De notre correspondant à New York, Jean-Louis Turlin

26/08/2008 | Mise à jour : 20:10 | Commentaires 3 .

Ted Kennedy a bravé les avis contraires de ses médecins et de sa famille pour faire une apparition héroïque, lundi, lors de la convention démocrate à Denver, où il a défendu l’accès à la santé, l’un des thèmes majeurs de la campagne électorale américaine. Crédits photo : AFP

Opéré d’une tumeur cancéreuse au cerveau en juin, le « patriarche » du clan veut vivre pour voir Barack Obama devenir le président qu’il a lui-même rêvé d’être. Son intervention à la convention de Denver a bouleversé les démocrates.

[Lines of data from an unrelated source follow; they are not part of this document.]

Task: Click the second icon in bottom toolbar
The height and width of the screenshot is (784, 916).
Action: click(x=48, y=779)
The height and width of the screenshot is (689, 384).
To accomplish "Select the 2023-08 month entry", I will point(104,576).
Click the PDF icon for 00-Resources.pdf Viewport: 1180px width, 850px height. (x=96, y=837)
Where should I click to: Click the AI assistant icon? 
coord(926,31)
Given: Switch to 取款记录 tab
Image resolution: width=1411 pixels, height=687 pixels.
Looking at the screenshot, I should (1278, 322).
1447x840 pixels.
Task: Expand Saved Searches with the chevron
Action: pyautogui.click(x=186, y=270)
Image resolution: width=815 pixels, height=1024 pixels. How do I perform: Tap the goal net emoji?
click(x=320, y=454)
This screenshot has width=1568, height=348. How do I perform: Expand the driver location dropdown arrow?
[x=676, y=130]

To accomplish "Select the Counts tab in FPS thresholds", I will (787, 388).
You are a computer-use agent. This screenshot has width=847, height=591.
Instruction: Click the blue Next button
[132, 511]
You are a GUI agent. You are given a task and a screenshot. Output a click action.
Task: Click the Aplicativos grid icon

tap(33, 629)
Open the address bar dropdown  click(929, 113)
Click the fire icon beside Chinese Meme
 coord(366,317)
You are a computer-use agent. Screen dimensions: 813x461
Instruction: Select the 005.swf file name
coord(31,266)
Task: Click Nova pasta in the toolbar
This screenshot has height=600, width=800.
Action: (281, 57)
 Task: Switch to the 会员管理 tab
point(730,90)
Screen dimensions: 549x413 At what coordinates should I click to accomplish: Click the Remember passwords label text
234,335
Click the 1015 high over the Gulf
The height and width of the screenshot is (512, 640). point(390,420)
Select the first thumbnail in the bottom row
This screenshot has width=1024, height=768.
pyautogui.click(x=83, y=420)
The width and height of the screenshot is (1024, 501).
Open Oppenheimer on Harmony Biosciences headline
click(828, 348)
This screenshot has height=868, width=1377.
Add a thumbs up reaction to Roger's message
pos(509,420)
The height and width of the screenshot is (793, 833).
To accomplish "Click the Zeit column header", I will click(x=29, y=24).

Ted Kennedy tel qu’en lui-même : l’adversité le transcende… «Rien, rien ne va me tenir éloigné de ce rassemblement spécial.» Ces mots ont fait couler beaucoup de larmes lundi soir à la convention démocrate de Denver. Rien ne peut l’empêcher d’assister au sacre de celui qu’il a voulu faire roi. Même pas sa grave tumeur cancéreuse au cerveau, découverte il y tout juste trois mois.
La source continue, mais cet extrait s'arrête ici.